→ Data section:
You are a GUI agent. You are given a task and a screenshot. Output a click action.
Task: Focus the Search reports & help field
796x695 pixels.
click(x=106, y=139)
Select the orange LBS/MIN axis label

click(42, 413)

→ Exercise details: Copy out each of the rows above word for word, keeping every line.

→ Exercise answer:
You are a GUI agent. You are given a task and a screenshot. Output a click action.
Task: Focus the Search reports & help field
796x695 pixels.
click(x=106, y=139)
Select the orange LBS/MIN axis label

click(42, 413)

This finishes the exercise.